As I was making my way through my coaching journey, there came a point where I had to go back to what I’d missed. No, not to get drunk, or in my own lame attempt to pick up women. But to further my coaching.

We’ve all heard the research on how a large proportion of our communication occurs in a non-verbal way. Without realizing it, we send messages of intent and emotion through our facial reactions, our body positions, and a myriad of other ways. Recently, I attended a conference on endurance performance with experts from around the world. While debating the merit of monitoring and measuring, the scientists kept coming back to how important ‘face time’ is. Or as one researcher put it, the ‘hair in the yogurt test’ is the best indicator of fatigue. (Is the athlete so mindless and fatigued while eating breakfast in the morning that there hair falls into their yogurt..)

If we look to how human communication evolved it makes sense. Despite our proclivity to rely on speech to communicate, the human brain evolved for thousands of years relying on movement, gestures, and expressions before language came into the picture. We sent messages of surprise, happiness, danger, and a slew of other emotions simply from a shift in our facial expression. Communication through language was then layered on top of a deeply ingrained non-verbal system. Talking is new.

In the sport of running, look no further than the athlete who walks into practice, tells you they feel good, all the while with their head down and shoulders slumped. Their words convey one message, their body another.

And that’s the reason I found myself at a bar, by myself, on a Friday night in my mid-20’s.

And as I sat there, with the music drowning out any ability to hear anything but my own thoughts, I started to take note of how people interact. The way that the majority of women close themselves off, positioning themselves in a way that is almost always turned slightly away from their male counterpart. The way that interest is communicated by opening their posture up, mimicry of movements and other gestures. An almost synchronization that occurs.
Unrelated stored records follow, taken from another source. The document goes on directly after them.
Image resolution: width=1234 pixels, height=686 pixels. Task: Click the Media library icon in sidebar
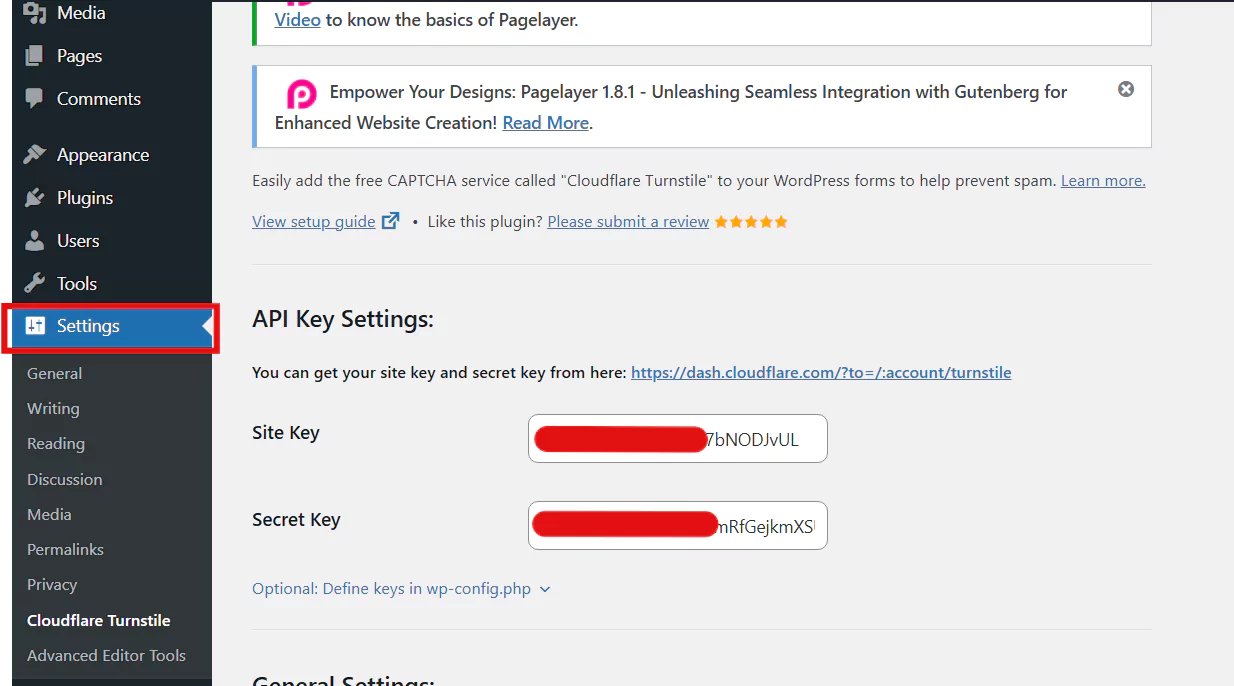(35, 13)
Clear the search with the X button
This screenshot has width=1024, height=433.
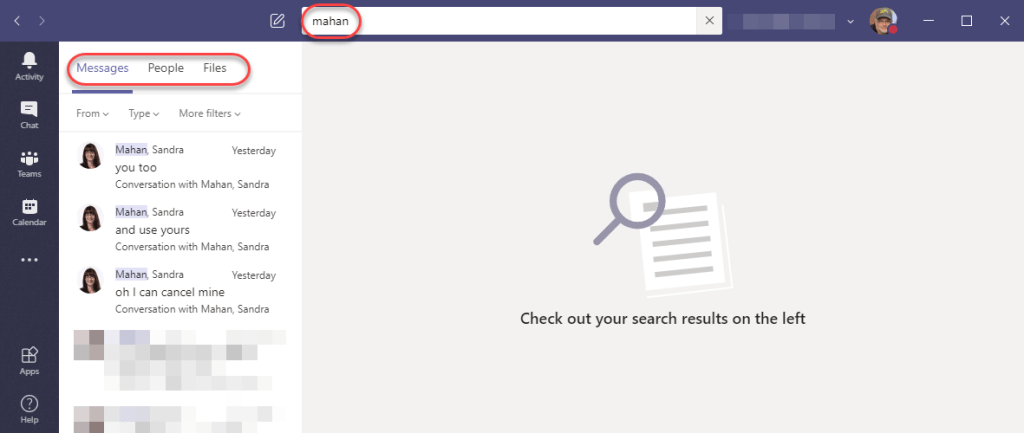tap(710, 21)
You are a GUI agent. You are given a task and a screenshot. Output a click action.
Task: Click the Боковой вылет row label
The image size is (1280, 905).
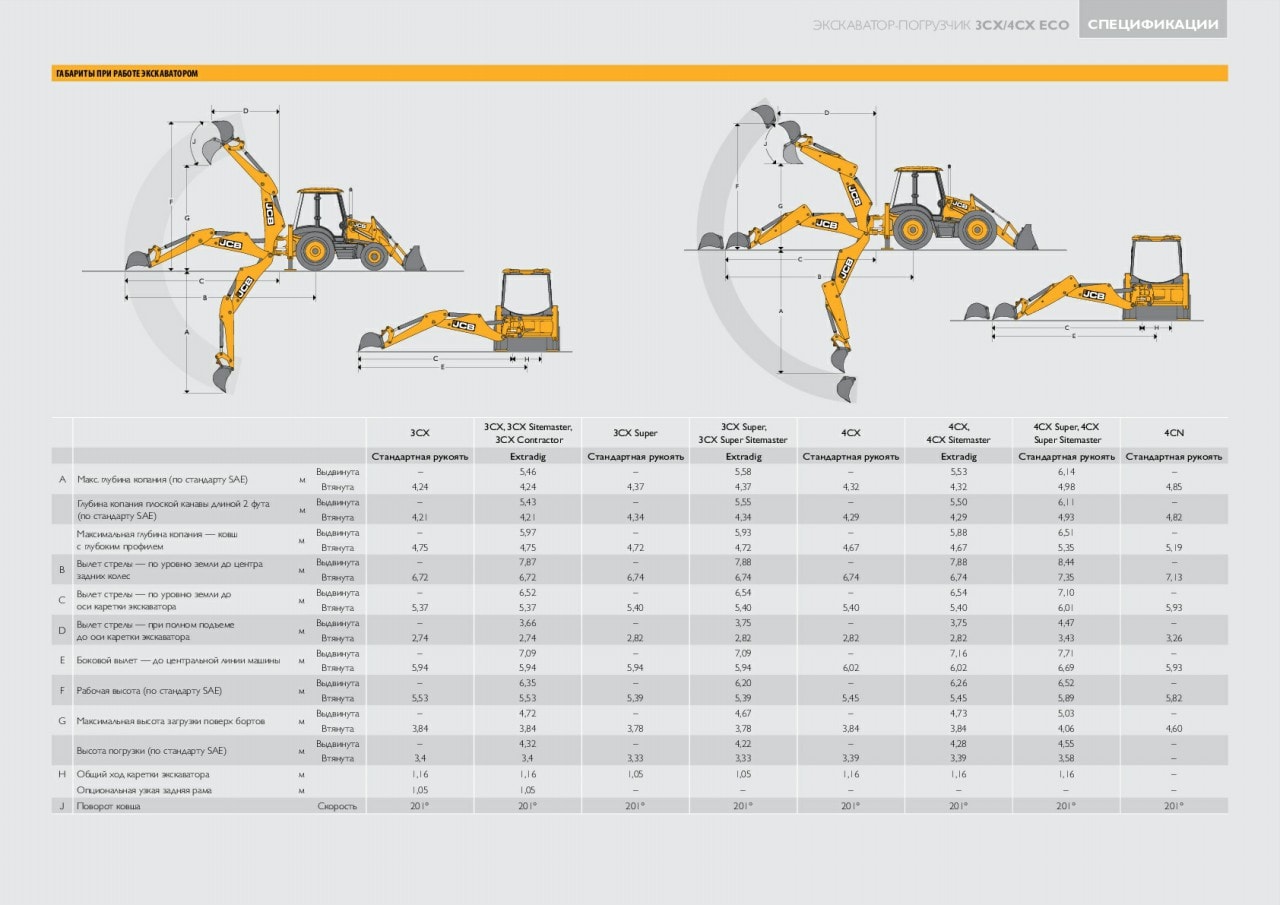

Or the way groups of women shut out the rest of the world by enclosing themselves in a circle. I watched the frat boy transform from puffed up bravado to sulking rejection before trying to exaggerate and expand his posture to fake his way through an appearance of confidence.

And most of all, I quickly saw how bad men are at reading signs. Continuing to press on in a conversation that their female counterpart obviously had little interest in.

Is any of this an exact science? Of course not. Does this translate directly back to coaching? Probably not. But it was a good lesson in the value and importance of observing others. Of the powers of engaged observation.

We rely so much on verbal communication that we often forget about the other portion. We have our heads buried in our iPhone or stopwatch, vaguely listening to what’s being said but missing out on the context. We get updates from text messages or snapchats and take it at face value, forgetting the nuance that is likely lost.

We forget that we are more likely to project the image that we think the other person wants to see through verbal communication. A neuroscientist once put it to me like this: “Verbal communication sends the message that we want others to hear. Non-Verbal sends the message of what is actually going on. Sometimes they are the same, other times there is a distinct mismatch.”

What we are looking for is patterns. To see how people interact. To hone our ability to observe and detect. In a world where we increasingly rely on text messages and other technology to communicate, honing the ability to read non-verbal communication is paramount.

Do you have to go to the bar to hone such a skill? Of course not. A good coaching friend relayed how he loved to come to a variety of sporting games early to watch teams warm up. Not to see what drills they utilize, but to see how players interact with one another and the coaches, before the chaos of the game commences.

So whether you choose to watch others practice or to venture down to your local watering hole to see the human ritual of mate selection, observing people is crucial to coaching development.